The story is that Mattie’s father was recently killed by Tom Chaney. Mattie wants to avenge her father’s death. She hires the Marshal to hunt him down, but because she doesn’t trust him, she goes along for the ride. That’s the whole thing: young girl out with the one-man (soon to be two-man) posse.

The only question I had before going to this movie with my Louis L’Amour loving husband was whether I would be able to keep myself from dying of tedium during a (choke, gasp) Western. The dusty Main Street, the saloon, the sheriff, the horses. I went so that I could write this short review, not because I wanted to see the movie, and this is coming from a serious Damon fan.

The true grit that is eventually shown is remarkable, sweet, and memorable. I was touched by Marshal Cogburn’s tenacity in an overwhelming situation in which he gives himself for another.

I can’t say that I loved it, but I can say that I was intrigued from beginning to end, that I was interested in the character’s behavior , conversations, and marksmanship throughout. I also loved the soundtrack with the continual refrain of “Leaning on the Everlasting Arm,” until the very end, when a grating female voice finally comes in with the vocals and ruins it all. Our audience actually burst into laughter when this happened, and I didn’t blame them. I didn’t laugh, but I did cringe.

Not for children. Too many corpses, too much shooting, too much hanging. (Not too much for the film, but too much for children to watch.)

People who enjoy Westerns as a genre will like this. People who like movies in general will probably be okay with it. The tricky part will be for the Western-lover to determine whom to take along.
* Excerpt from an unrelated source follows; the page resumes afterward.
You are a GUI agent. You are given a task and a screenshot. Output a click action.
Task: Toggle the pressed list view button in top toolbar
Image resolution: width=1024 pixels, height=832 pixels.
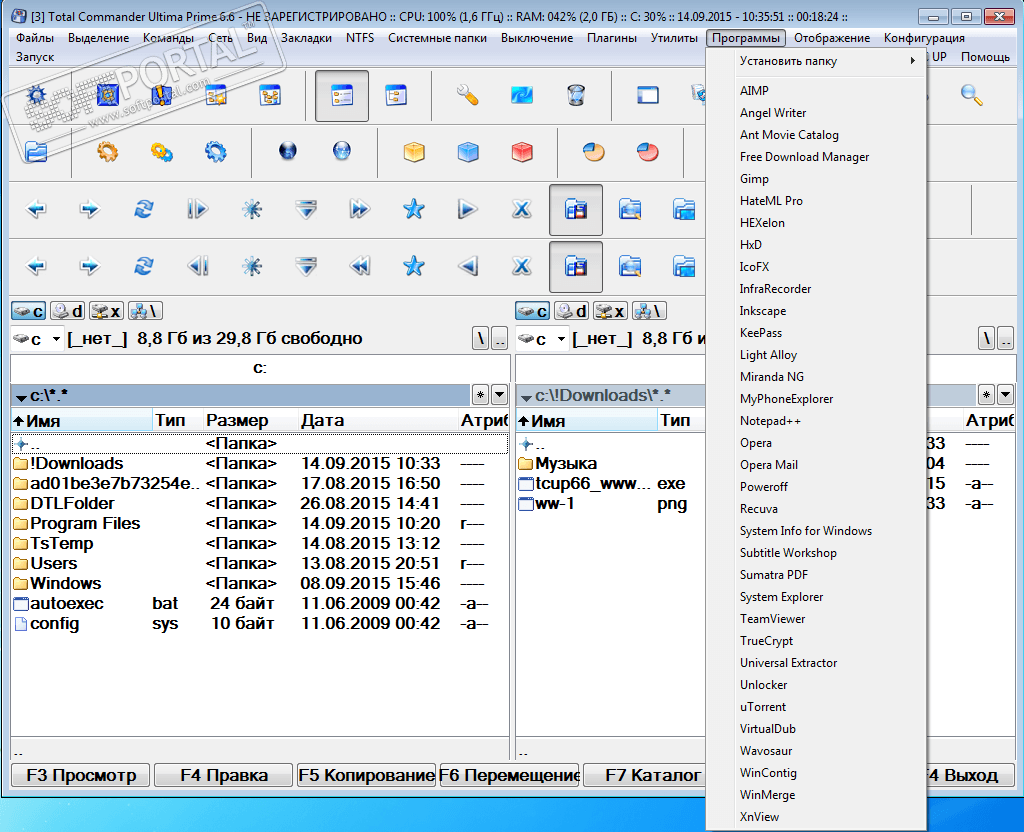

The wrong choice in a date here could be fatal to the relationship. I’m going to say make it a guys’ night out. Girls are really not going to love this movie.

3 thoughts on “True Grit, starring Jeff Bridges, Matt Damon, Hailee Steinfeld”

  1. Did you see the original with John Wayne? I wondered how you thought it compared.

    I’m not a western fan, either. I saw the trailers, and Rob likes the original, so, since he went with me to HP 7, I think I’ll be going with him to True Grit.

    1. I saw the original when I was a kid, but honestly don’t remember it at all, except that it probably contributed to my inability to enjoy the whole genre. Let me know what Rob thinks! Brian loved it. 🙂

  2. Well, just treated my husband, who knows every John Wayne movie line by line, to seeing this movie in the theatre. It doesn’t compare with the original. I probably would have liked it more had I not seen the original.